I know you have been talking about numbers. I just called up my database—the SCARD database—that we track all our lesions with. I just called it up for the last two years. In the last two years I personally had 78 in situ melanomas; 20 invasive—less than a millimetre; six greater than a millimetre; and two metastatic melanomas. That is over 100 melanomas in two years that I have personally picked up, When you are looking at where on the body these are, I can give you a breakdown on every part of the body: one on the nose, three on the ear, 12 on the face, two on the scalp, eight on the neck, nine on the shoulder, two chest, two abdomen, 38 on the back, 10 on the arm, eight on the forearm, one on the hand, four on the thigh, five on the lower leg and one on the foot.

CHAIR: So the majority of the upper body and trunk.

Dr Azzi : The advantage of using the SCARD database is you can get an instant breakdown of all your lesions, not just melanomas. We have it in for BCC and SCC.

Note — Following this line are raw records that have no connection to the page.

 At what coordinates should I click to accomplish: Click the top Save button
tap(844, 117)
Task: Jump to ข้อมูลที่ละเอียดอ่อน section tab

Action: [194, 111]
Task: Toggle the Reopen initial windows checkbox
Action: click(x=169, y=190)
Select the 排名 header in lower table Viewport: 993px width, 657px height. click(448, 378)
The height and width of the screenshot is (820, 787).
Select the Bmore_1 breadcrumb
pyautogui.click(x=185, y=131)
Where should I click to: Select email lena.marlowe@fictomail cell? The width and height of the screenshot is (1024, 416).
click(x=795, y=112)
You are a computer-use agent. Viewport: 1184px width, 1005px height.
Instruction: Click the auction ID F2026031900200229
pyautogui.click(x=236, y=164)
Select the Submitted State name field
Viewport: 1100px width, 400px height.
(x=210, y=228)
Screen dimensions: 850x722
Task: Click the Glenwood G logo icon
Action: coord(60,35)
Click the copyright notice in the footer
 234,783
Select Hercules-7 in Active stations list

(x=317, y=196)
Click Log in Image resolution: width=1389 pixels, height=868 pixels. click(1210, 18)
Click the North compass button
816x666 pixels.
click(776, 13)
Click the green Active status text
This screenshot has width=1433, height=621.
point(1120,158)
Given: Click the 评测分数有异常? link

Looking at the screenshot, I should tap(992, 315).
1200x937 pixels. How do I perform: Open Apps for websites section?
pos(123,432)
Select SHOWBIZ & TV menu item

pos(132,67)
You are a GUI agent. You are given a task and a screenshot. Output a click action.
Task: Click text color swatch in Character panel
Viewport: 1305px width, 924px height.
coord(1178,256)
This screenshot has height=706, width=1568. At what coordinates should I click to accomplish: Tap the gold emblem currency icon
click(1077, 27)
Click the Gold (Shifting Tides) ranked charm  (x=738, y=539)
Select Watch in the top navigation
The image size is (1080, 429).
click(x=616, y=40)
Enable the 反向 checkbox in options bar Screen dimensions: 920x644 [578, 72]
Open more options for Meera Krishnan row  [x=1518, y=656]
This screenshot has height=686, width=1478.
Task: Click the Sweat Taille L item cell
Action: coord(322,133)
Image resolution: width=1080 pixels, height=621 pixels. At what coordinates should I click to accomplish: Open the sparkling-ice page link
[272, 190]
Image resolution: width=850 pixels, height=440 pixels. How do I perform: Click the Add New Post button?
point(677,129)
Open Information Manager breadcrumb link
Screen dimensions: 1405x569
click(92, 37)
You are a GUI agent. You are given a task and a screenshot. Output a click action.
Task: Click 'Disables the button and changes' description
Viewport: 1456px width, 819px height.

CHAIR: Thank you for coming in today, Mrs Noblet and Dr Azzi, back to table for us. If you have been asked to provide additional information or if you feel you have further information that would assist the inquiry, please forward it to the secretariat by 13 August. If we have any further questions we will send them through the secretariat, in writing, to you. Thank you coming; we really appreciate your submission and time.

Mrs Noblet : Would you like me to leave that information with those—

CHAIR: That would be great. Ms Hall moves that it be accepted as an exhibit. Thank you.